In January 1997, the centrist René Monory, President of the Upper House, chose this Gaullist intransigent to go sit on constitutional Council, replacing Etienne Dailly who has just died and he must complete a nine-year term began in February 1995. of course, Yves Guéna must renounce any other mandate, starting with the mayor of Perigueux (it was anyway announced in 1996 its intention not to run again in 2001). Chance of life: the Constitutional Council is now chaired by Roland Dumas, old friend of François Mitterrand who made him this gift before leaving the Elysee. Now, caught by the Elf scandal, Roland Dumas to the Council must leave in March 1999 and resigned a year later to the institution of the Royal Palace. And that’s his old political opponent, Yves Guéna, which is chosen from his peers to succeed him in the presidency. Sic transit

In 2004, he leaves the presidency of the Constitutional Council, which replaces another Gaullist Pierre Mazeaud.
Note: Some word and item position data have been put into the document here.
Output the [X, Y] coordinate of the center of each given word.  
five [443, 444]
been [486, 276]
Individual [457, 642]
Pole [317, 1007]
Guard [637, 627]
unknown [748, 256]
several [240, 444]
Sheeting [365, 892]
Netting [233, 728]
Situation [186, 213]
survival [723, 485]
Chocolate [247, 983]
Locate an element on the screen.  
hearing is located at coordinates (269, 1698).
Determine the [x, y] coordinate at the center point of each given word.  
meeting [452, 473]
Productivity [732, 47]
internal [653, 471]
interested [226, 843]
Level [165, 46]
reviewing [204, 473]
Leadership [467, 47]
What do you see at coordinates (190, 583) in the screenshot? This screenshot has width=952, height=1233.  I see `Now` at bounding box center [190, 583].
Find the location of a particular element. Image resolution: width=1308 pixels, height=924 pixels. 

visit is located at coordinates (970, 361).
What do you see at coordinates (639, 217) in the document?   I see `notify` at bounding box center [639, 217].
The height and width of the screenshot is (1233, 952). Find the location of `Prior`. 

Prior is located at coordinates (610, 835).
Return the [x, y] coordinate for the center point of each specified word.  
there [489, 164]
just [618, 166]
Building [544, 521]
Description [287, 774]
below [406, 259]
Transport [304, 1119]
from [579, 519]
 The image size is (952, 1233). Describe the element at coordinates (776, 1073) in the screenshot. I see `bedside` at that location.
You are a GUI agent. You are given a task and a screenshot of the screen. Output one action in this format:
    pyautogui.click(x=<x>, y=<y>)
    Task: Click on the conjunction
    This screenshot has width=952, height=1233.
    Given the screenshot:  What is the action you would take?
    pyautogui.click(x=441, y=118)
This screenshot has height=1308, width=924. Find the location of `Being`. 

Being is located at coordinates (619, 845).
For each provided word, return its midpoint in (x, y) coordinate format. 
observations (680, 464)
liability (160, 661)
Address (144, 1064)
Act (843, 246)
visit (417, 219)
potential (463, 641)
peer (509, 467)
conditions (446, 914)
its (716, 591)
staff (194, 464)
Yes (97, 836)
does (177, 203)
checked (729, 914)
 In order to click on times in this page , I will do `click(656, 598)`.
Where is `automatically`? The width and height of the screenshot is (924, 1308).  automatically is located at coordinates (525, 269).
curious and eclectic spirit, Yves Guéna had taken the time to publish, in addition to his political writings, several books including one devoted to Catiline, in his eyes too battered by history, and the other the general financial Louis that was the Baron. He even took the time to compose a play, Phaedra 2000. This free man did not hate provocation. He wrote regularly in the columns of L Humanity and maintained relations with the Communists forged in the Resistance.